Most families choose a piano teacher the way they choose a lot of things. They ask a neighbor, find someone close to home, and hope it works out. Marian Lamoureux of Hinsdale thinks the choice deserves more thought than that, because the right teacher can keep a child playing for years and the wrong one can end it inside a season.
Credentials matter less than people think
Training is real and it matters. A teacher who studied music seriously and prepares students for Royal Conservatory of Music examinations knows the repertoire and the standards. That background gives a student a clear path to follow.
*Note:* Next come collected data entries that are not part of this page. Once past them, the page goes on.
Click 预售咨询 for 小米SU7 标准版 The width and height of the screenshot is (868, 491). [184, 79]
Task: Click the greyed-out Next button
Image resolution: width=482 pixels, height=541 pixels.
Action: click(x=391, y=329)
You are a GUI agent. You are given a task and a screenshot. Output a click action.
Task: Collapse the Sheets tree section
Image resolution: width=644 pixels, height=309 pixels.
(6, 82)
But credentials alone do not make a good teacher. Marian has met highly trained musicians who could not teach a beginner to save their lives, and she has met modestly credentialed teachers who kept students playing for years. The degree tells you what the teacher knows. It does not tell you whether they can read a child.
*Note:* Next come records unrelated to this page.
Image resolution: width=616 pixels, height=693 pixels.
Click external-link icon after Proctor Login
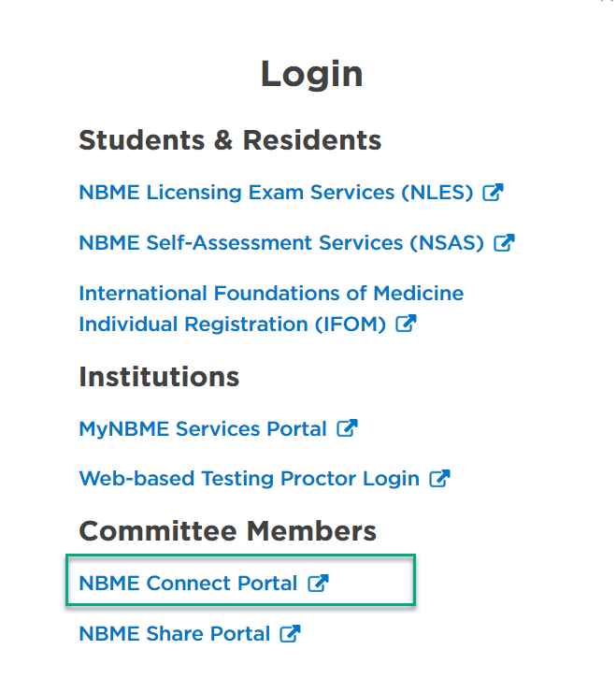[x=439, y=479]
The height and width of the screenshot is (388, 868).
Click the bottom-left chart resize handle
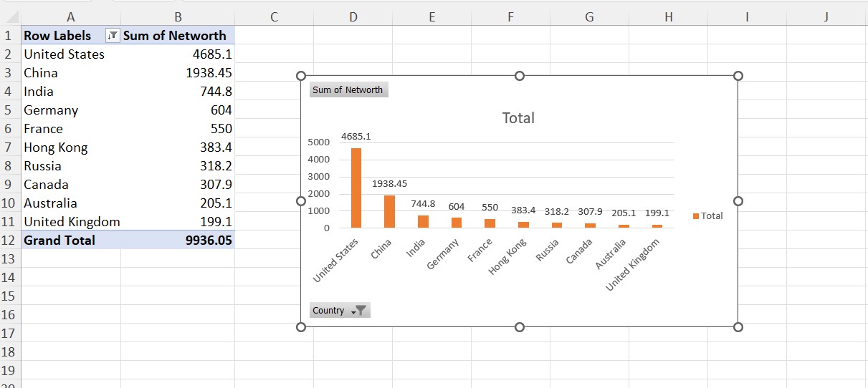(301, 327)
The questions worth asking on the first call
Ask how the teacher chooses repertoire. A teacher who says every student works through the same books in the same order is teaching the syllabus, not the child. A teacher who talks about matching music to the student is paying attention to the right thing.
Ask what the first six months look like. A good teacher will talk about posture, reading, and habits, not about how fast the child will be playing songs. A teacher who promises quick, impressive results is usually skipping the foundation that makes a long-term player.
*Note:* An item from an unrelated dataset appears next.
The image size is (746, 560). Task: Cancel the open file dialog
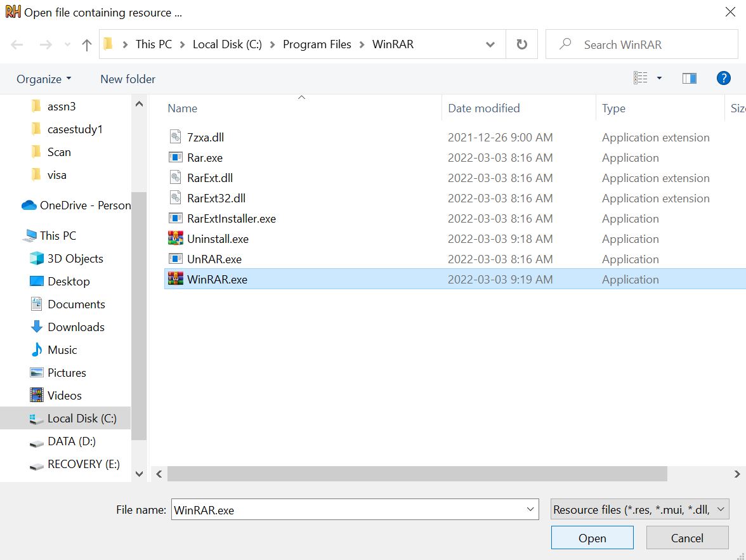tap(687, 537)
Ask about recitals and how the teacher handles nervous students. The answer tells you whether the teacher thinks about the child as a person on a stage or only as a set of fingers.
The warning signs
Marian names a few signs that a teacher may not be the right fit. A teacher who only praises and never corrects is not helping a child improve. A teacher who only criticizes and never connects with the student will lose them.
Watch for a teacher who treats the parent as an obstacle rather than a partner, and watch for one who cannot explain why a piece was assigned. The teacher should always be able to say what a given piece is teaching the student. If the only answer is that it was next in the book, the teacher is not making real choices.
The fit that actually matters
The best teacher for one child is not the best teacher for another. A shy student needs a different temperament than a confident one. Marian suggests a trial lesson before committing. Watch how the teacher talks to the child, not to you. Watch whether the child relaxes or tightens up. A child who walks out of a first lesson wanting to go back has told you most of what you need to know.